Une app pour soutenir les PME issues des communautés noires : un service essentiel!

«On veut bâtir un écosystème où les entrepreneurs et professionnels des communautés noires pourront échanger et mettre leur expertise à profit.»

Carla Beauvais, cofondatrice de l'application UP
Crédit photo : Manoucheka Lachérie Carla Beauvais, cofondatrice de l'application UP

Coup d'oeil sur cet article

Dans les prochaines semaines, une application sera mise en ligne afin de permettre aux entrepreneurs et professionnels issus des communautés noires de se connecter entre eux et avec les consommateurs. 

La plateforme UP, pour «s’Unir et Prospérer», est le projet de quatre personnes qui ont financé l’opération sans subvention à même leurs poches. 

En m'entretenant avec Stéphanie Jecrois et Carla Beauvais, deux cofondatrices du projet UP, j'ai vite compris que ces deux femmes au parcours professionnel bien garni y voient bien plus qu’un simple bottin d’entreprise «black-owned».

Stéphanie Jecrois, cofondatrice de l'application UP
Crédit photo : Matteo Zamaria
Stéphanie Jecrois, cofondatrice de l'application UP

«On veut bâtir un écosystème où les entrepreneurs et professionnels des communautés noires pourront échanger et mettre leur expertise à profit», explique Stéphanie.

«On a de grosses communautés au Québec, mais on a du mal à savoir qui fait quoi et dans quel secteur ces personnes évoluent, ajoute Carla. Le but est de regrouper tous ces gens dans ce qu’on appelle un village technologique où on peut les aider et les outiller afin qu’ils puissent croitre.» 

Pour son lancement, UP vise à rassembler 300 entreprises sur sa plateforme, mais la mission est beaucoup plus vaste, selon Carla. 

«Ce ne sont pas que des entreprises incorporées. On vise aussi les travailleurs autonomes et les organismes. C’est pour ça qu’on a identifié des organisations qui agissent en tant que relayeurs afin d’informer les acteurs clés dans leurs réseaux respectifs. Je suis très optimiste, mais je crois qu’on pourrait avoir jusqu’à 1000 inscriptions à travers la province.»
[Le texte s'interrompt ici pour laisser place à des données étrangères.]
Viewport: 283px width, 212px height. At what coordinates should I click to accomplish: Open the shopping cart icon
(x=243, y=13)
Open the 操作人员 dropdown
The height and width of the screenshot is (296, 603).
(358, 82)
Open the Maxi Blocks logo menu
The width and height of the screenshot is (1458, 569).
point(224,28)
Des critiques?                

Vous n’êtes pas trop secoué par cette nouvelle, j’espère? 

Je demande parce que j’ai eu vent que cette initiative sonnait bien effrayante pour certaines personnes. 

Pourtant, je m’explique mal pourquoi on s’offusque à l’idée que des gens partageant l’expérience singulière de faire partie d’une minorité (visible de surcroit) souhaiteraient se rencontrer dans un espace numérique pour se soutenir.  

Par exemple, on retrouve bien des répertoires web d’organismes et entreprises francophiles en Ontario et en Colombie-Britannique

Est-ce que les mêmes critiques de l’app UP s’offusqueraient aussi devant ces initiatives visant à soutenir les communautés francophones hors Québec? 

Permettez-moi d’en douter. 

Des solutions concrètes                   

«On sait que les communautés noires ont beaucoup de défis et d’obstacles, explique Stéphanie. On le voit dans les médias. On constate un taux de chômage élevé et des disparités économiques chroniques. Ce qu’on voulait, c’est aider les entrepreneurs, mais plus globalement, comment peut-on aider les communautés noires à se développer?» 

Pour comprendre pleinement la pertinence de la plateforme UP, il faut à la base accepter le fait qu’être une personne afrodescendante au Québec est source d’obstacles à plusieurs niveaux. 

Pour ma part, je l’ai constaté en personne il y a quelques années. Alors que j’étais recruteur pour une agence de placement, on m’avait donné un mandat où l’un des critères d’embauche pour le poste était «pas de noir». Pour connaître l’histoire au complet, c’est ici. 

Mais pour offrir des solutions concrètes et efficaces à une problématique si complexe, il est essentiel d’avoir accès à des données. Et c’est justement un autre mandat important de la plateforme UP selon ses cofondatrices.  

«On a fait des démarches auprès de Statistique Canada et il n’y a pas vraiment de données pour les entrepreneurs des communautés noires, raconte Stéphanie. Et il y a des frais à payer pour les obtenir.»

C’est en servant de base de données que UP amassera des informations qui permettront de mieux comprendre les enjeux que vivent les entreprises et de définir plus précisément les besoins et les habitudes de consommation de leur clientèle. 

D’ici son lancement prévu à la fin de juin, Carla et Stéphanie, ainsi que leurs partenaires Williamson Dulcé et Esther Youte, continuent de travailler d’arrache-pied en ligne et sur le terrain pour optimiser l’adhésion au projet.